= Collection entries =

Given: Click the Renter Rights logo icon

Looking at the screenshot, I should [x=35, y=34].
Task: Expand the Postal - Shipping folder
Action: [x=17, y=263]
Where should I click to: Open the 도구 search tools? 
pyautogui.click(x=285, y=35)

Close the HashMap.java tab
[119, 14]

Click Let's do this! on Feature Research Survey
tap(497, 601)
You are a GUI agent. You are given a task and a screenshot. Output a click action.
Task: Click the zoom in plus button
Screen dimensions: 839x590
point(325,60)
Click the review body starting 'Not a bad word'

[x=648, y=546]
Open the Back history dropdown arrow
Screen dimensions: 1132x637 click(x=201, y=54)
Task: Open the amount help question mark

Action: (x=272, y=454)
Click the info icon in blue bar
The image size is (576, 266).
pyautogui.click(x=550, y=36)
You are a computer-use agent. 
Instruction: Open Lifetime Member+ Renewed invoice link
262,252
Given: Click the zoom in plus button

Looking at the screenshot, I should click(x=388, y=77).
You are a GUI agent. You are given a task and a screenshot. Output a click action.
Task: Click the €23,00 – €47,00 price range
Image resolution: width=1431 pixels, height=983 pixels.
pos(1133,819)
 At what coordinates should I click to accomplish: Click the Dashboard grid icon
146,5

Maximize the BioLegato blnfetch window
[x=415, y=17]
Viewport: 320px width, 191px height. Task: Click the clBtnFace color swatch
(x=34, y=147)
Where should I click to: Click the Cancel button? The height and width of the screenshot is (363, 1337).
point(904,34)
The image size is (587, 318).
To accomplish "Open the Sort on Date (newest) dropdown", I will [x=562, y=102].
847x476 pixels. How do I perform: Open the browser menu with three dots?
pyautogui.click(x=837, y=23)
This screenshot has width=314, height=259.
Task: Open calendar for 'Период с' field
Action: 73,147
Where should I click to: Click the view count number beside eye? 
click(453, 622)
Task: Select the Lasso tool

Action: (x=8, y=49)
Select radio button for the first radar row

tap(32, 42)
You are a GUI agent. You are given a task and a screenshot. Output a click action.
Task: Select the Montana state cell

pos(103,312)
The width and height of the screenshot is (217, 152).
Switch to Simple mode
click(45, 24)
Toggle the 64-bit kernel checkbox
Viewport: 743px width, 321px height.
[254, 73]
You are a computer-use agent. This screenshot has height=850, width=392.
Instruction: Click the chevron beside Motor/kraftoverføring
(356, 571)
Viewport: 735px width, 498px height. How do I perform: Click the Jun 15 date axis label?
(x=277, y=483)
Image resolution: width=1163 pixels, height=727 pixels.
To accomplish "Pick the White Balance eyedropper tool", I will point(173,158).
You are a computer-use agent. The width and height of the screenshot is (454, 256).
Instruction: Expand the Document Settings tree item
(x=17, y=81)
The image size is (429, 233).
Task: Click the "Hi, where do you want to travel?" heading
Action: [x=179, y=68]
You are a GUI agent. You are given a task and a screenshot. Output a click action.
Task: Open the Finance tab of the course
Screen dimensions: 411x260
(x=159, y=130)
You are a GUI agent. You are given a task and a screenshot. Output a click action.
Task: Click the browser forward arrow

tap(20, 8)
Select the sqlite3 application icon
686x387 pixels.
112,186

= What is being asked =
Look through the data above. Each line containing the word "computer" needs to be copied.

= Solution to the exercise =
You are a computer-use agent. 
You are a computer-use agent. This screenshot has height=850, width=392.
You are a computer-use agent. The width and height of the screenshot is (454, 256).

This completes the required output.